At the second stage, as soon as the poppet opens, the IP will fall and the poppet will lose much of the downstream assist acting on the seat. But air will also be exiting the second stage through the mouth piece. All second stages use aspirator bodies and ports to direct air out the mouthpiece and this flow of air out the mouthpiece creates a venturi effect that maintains a reduced pressure in the second stage case. This in turn keeps the diaphragm sucked in, keeps the lever depressed and keeps the poppet open until the diver stops inhaling, stops the flow of air and stops the venturi effect. On some regs the amount of the venturi effect is adjustable using an adjustable flow vane. But the net effect is that the venturi effect will allow the diaphragm and lever to make up for the lost downstream force with no increase in inhalation effort.

It has been some time since I have opened or played with a simple reg, but as far as I can remember the second stage is the reason for the increased WOB at lower flow rates/lower IP. I hope that I am not totally confused! (or confused anybody else).
Unbalanced downstream second stages have the same finite limit in orifice size as unbalanced first stages. A larger orifice means a larger spring force is needed to close the poppet against the downstream force. and it also means a greater difference in force as IP falls. So at low intermediate pressures (and less available downstream force), more force is needed from the lever and diaphragm. So to accommodate a larger orifice (with both higher flow rates and greater net change in downstream force as IP varies) you would need a larger diaphragm and/or a longer lever to maintain the same acceptably small increase in inhalation effort at low tank pressures. Consequently, an unbalanced downstream second stage will often have a smaller orifice than a balanced second stage and will consequently have less flow rate.

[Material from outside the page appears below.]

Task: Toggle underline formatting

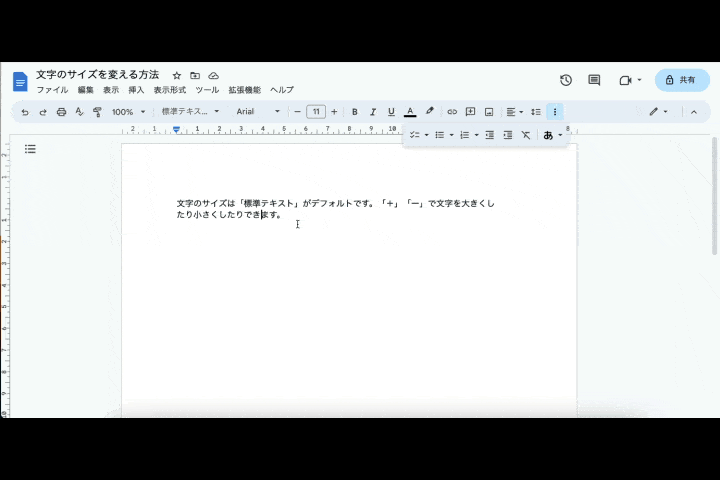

But ultimately, performance differences are not all that noticeable at the second stage until the conditions require high flow rates that begin to impact the IP significantly. However when the IP does fall significantly more than normal, the flow rate to the second stage decreases and the venturi effect in the second stage also decreases creating a situation where the diver has to literally suck air from the regulator to keep the poppet open. This is where the diver is over breathing the regulator and feels he/she is not gettign enough air from the regulator. Two divers inhaling hard simultaneously at 130 ft would probably put enough load on an unbalanced first stage to make a noticeable increase in inhaltion effort.